In this project, Gagnon explores geometric shapes, proportion, chaos and balance: the epidermis of the visible urban fabric. These are photographs of flat sheets, timber, doors and windows forming lines and intersections. These images are the result of the reality of the two universes – local and colonial – and prove a precious, cultural and human space of its own, simmering and expanding. Gagnon is attracted by the “rich structural plasticity of this informal city”[5], which at the same time has an order of its own. The mass of objects that are piled up, hammered together, re-adapted. Colours that are perceived as worn out, materials that give way to others.

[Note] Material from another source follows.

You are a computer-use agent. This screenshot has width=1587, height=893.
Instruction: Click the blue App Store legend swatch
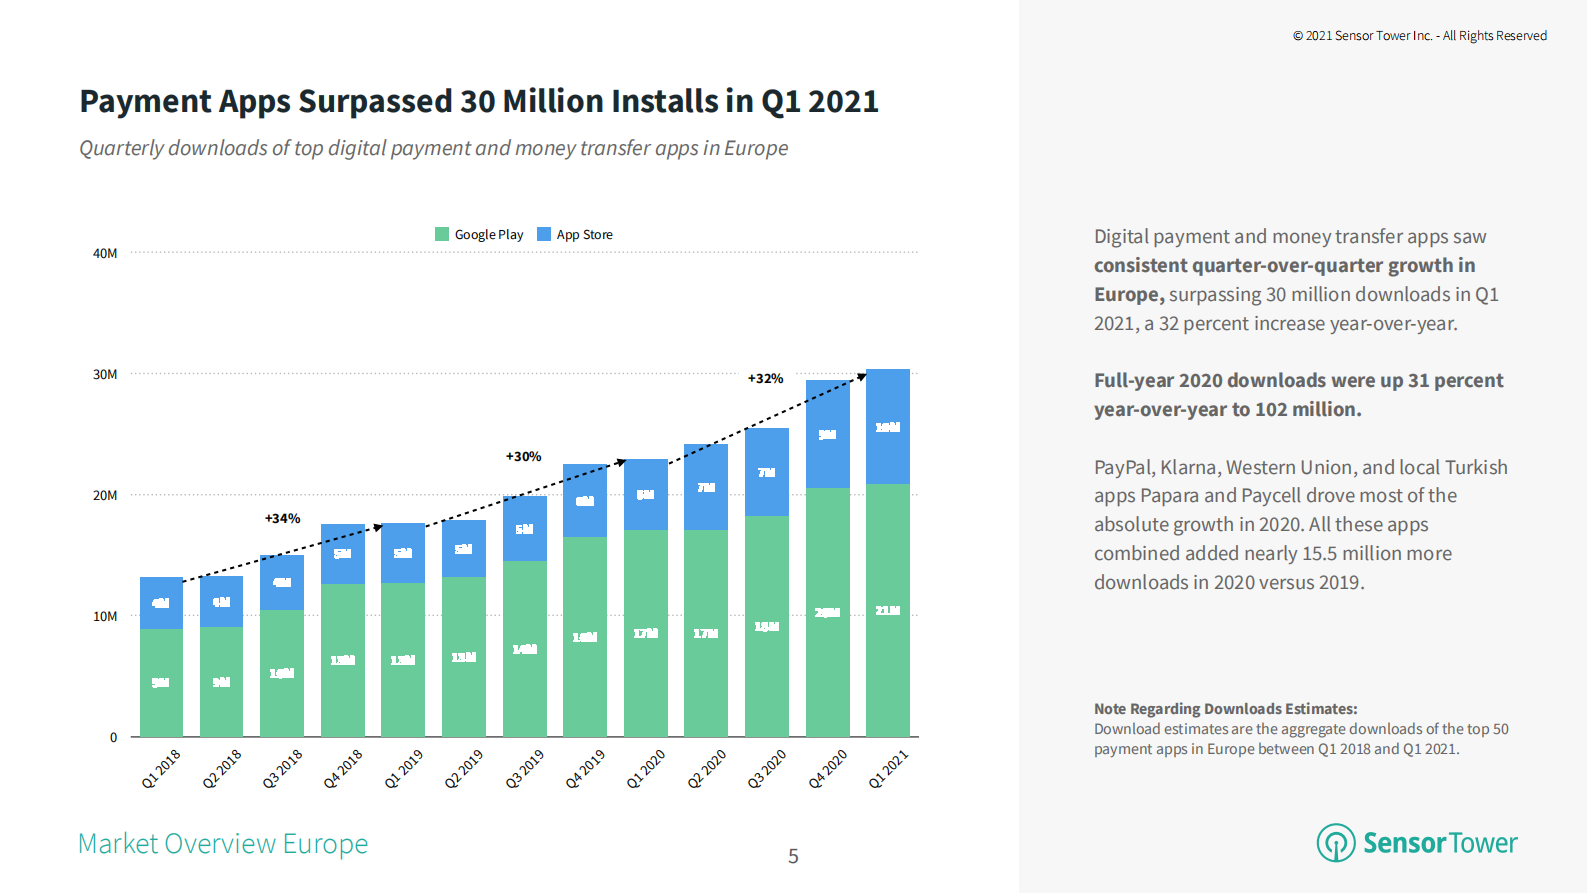[544, 234]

Stories and portraits on the world “and the world in sentences, in phosphorescent lines, in revealed text, just as we say when a photograph or a secret is revealed”[6]. Mu seke 75 perhaps unveils the secret of setting up a space for the “revolutionary spirit, inspiring a generation of poets, authors and singers”[7].

 

[1] SOTANG, Susan. On Photography, Companhia das Letras, p.33.
[2] SOTANG, Susan. (2004). On Photography. Companhia das Letras, p. 44.
[3] BARTHES, Roland. (1981). The Grain of the Voice, On Photography. Brazil.
[4] HELDER, Herberto. (1968). Apresentação do rosto, poem Os Ritmos 8, p. 67.
[5] Maria João Teles-Grilo in the text supporting the exhibition, O neoplasticismo da auto-construção nos anos 70, em Luanda, p. 3.
[6] HELDER, Herberto. (1998). Cinemas. In: Relâmpago: Revista de Poesia, no. 3, pp. 7-8.
[7] Exhibition text by Renée Gagnon.

Maria Inês Augusto, 34, has a degree in Art History. She worked at the Museum of Contemporary Art (MNAC) in the Educational Services department as a trainee and for 9 years at the Palácio do Correio Velho as an appraiser and cataloguer of works of art and collecting. She took part in the Postgraduate Programme in Art Markets at the Faculty of Social Sciences and Humanities of Universidade Nova de Lisboa as a guest lecturer for several editions and collaborated with BoCA - Bienal de Artes Contemporâneas in 2023. She is currently working on an Art Advisory and curatorial project, collaborating with Teatro do Vestido in production assistance and has been producing different types of text.